Sponsors are reluctant to risk associating of their brands with Zimbabwean soccer. Soccer has endeared itself to controversy in the way moths are drawn to a flame. Even the national team — if ever it still merits such a title — has been reduced to a basket case that patiently sits with a begging bowl for Asiatic football unknowns to dangle free packages for ineffective friendly matches that have plunged the team to the lowest rankings ever.

At the worst, the team has been devalued to a lot in a betting syndicate as our national association gets more and more addicted to these syndicates. The prize for this — a freefall on the FIFA rankings.
The side effect of all this will be suddenly felt when our “national team” is shunned by teams coming for the Confederations Cup and the World Cup as a viable warm-up partner because of its low rankings which have come about as a result of fielding ad-hoc selects against these unknown entities. I am quite certain Brazil — whom we appear to be amourously courting these days — will not be all too willing to warm-up against a team on the wrong side of 100 on the FIFA rankings.

On the domestic front, the PSL is not painting an encouraging portrait of the game either — the current committee led by Tapuwa Matangaidze is yet to achieve anything except losing out on a viable sponsorship from Econet and failing to sustain the sponsorship of CBZ.

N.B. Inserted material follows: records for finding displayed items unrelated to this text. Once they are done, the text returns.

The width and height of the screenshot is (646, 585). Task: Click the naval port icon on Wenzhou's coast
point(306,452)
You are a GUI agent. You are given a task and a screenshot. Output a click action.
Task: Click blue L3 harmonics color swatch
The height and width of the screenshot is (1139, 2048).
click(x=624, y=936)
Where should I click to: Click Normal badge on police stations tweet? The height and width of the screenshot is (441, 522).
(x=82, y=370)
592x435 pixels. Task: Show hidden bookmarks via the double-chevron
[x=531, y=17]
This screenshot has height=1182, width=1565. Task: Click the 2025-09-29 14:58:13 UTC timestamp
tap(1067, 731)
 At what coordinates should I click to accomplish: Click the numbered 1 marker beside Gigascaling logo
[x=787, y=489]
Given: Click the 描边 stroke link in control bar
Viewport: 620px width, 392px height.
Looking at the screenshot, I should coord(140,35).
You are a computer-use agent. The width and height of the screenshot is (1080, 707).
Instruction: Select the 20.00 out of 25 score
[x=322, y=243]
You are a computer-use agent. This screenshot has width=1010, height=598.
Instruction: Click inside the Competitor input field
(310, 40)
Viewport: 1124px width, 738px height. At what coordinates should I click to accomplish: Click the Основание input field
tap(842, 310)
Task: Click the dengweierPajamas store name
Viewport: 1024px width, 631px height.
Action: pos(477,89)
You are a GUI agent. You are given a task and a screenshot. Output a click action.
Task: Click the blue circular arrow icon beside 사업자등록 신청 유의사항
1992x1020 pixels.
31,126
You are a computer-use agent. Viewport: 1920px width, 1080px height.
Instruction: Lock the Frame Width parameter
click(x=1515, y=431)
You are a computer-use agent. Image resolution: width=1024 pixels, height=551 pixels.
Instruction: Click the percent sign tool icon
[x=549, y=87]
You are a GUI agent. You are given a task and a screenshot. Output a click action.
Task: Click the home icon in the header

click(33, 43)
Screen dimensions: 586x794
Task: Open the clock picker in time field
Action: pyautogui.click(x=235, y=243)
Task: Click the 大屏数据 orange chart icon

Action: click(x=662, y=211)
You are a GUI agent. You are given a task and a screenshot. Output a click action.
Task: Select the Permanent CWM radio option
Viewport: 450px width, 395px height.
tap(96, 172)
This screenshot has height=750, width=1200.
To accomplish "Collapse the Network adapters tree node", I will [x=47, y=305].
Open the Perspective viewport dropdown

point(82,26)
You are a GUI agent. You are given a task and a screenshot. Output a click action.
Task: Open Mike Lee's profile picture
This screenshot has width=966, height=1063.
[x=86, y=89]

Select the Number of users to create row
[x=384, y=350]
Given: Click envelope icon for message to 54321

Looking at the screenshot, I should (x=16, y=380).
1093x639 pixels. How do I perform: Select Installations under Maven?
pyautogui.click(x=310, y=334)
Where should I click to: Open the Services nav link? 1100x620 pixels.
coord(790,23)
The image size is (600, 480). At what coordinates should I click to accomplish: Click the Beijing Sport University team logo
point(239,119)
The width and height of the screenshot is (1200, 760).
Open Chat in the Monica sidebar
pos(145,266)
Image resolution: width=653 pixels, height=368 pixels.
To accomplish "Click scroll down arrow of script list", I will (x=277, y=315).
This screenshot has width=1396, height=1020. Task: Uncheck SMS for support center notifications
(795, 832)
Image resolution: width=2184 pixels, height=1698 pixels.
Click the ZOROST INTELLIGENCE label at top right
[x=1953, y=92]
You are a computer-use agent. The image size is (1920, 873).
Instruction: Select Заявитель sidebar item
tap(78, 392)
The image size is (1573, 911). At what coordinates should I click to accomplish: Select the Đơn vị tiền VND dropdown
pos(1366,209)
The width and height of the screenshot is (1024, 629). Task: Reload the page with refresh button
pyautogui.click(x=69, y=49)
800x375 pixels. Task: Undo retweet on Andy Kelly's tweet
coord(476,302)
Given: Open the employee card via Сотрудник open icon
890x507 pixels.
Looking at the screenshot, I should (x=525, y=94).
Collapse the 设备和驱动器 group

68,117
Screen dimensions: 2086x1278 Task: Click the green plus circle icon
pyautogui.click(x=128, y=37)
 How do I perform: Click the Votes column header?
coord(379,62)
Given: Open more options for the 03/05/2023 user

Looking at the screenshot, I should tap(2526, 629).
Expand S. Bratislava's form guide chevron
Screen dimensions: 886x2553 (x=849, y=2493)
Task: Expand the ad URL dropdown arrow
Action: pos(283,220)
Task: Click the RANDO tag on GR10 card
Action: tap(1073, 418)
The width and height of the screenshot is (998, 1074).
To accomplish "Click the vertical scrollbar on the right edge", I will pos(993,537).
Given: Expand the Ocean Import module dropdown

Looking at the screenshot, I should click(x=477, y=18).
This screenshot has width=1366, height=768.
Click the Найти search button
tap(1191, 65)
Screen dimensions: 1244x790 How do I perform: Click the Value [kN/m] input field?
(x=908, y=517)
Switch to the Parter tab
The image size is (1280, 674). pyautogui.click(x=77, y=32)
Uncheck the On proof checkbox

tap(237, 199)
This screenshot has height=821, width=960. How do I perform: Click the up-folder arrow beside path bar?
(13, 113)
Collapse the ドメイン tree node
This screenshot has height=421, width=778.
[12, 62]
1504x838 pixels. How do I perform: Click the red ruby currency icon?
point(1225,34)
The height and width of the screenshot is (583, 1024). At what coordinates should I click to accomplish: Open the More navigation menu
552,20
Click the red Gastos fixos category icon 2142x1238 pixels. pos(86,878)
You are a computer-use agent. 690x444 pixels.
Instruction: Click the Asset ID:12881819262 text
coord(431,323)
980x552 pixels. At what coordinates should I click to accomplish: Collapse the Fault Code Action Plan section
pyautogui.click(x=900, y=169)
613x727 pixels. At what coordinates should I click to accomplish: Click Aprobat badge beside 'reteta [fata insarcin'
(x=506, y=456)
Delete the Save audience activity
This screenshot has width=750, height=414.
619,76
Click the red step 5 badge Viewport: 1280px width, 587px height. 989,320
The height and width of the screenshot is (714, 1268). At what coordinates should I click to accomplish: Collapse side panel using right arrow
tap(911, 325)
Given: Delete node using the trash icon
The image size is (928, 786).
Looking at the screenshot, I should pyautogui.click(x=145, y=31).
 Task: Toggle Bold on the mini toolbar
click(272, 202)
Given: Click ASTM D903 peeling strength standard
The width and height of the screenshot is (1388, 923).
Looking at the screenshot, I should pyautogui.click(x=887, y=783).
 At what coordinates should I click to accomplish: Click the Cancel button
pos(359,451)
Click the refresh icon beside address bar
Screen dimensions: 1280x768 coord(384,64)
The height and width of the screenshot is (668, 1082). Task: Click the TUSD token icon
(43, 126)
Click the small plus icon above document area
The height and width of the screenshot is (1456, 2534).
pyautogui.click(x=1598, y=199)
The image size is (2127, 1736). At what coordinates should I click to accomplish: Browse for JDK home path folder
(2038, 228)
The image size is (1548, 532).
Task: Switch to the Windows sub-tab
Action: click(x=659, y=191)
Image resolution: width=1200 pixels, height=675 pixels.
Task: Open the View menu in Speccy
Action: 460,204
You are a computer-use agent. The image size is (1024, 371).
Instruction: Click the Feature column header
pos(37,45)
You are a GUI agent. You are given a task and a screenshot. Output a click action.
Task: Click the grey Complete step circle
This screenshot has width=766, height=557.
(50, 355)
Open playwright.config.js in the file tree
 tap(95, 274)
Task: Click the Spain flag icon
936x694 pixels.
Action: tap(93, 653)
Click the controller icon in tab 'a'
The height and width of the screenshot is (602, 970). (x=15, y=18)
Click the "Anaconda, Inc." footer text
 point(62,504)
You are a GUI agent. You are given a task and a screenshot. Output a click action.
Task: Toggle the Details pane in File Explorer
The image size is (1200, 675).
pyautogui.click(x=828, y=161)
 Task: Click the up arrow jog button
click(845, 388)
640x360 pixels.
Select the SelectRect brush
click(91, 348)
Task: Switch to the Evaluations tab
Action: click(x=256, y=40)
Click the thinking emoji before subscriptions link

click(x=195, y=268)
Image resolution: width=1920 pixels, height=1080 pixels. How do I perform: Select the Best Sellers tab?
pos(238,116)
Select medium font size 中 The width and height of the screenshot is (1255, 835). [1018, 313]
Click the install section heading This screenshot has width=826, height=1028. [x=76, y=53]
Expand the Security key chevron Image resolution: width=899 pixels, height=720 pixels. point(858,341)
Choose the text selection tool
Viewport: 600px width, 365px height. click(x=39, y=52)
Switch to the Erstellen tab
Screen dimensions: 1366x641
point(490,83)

The grapevine has it that the same Matangaidze regime that presided over the ouster of Econet by flirting with its rival NetOne three seasons ago, is now feverishly assailing Econet who look poised to be the heir-apparent to the truant CBZ. It is understood from well placed sources that the mobile communications giant has rolled out one unequivocal demand — that the entire management committee at PSL should resign.

As obvious as the sun will rise tomorrow, they will not do this! And while it remains to be seen who will blink first between the two, the soccer loving nation will continue to watch a mediocre display of what looks like football as clubs trudge on under these difficult times, waiting and hoping for a brighter day. But for how long, we wonder.

We call upon the honourable Minister David Coltart to intervene and save soccer from this seemingly irremediable calamity. Clubs have patiently taken enough of a battering.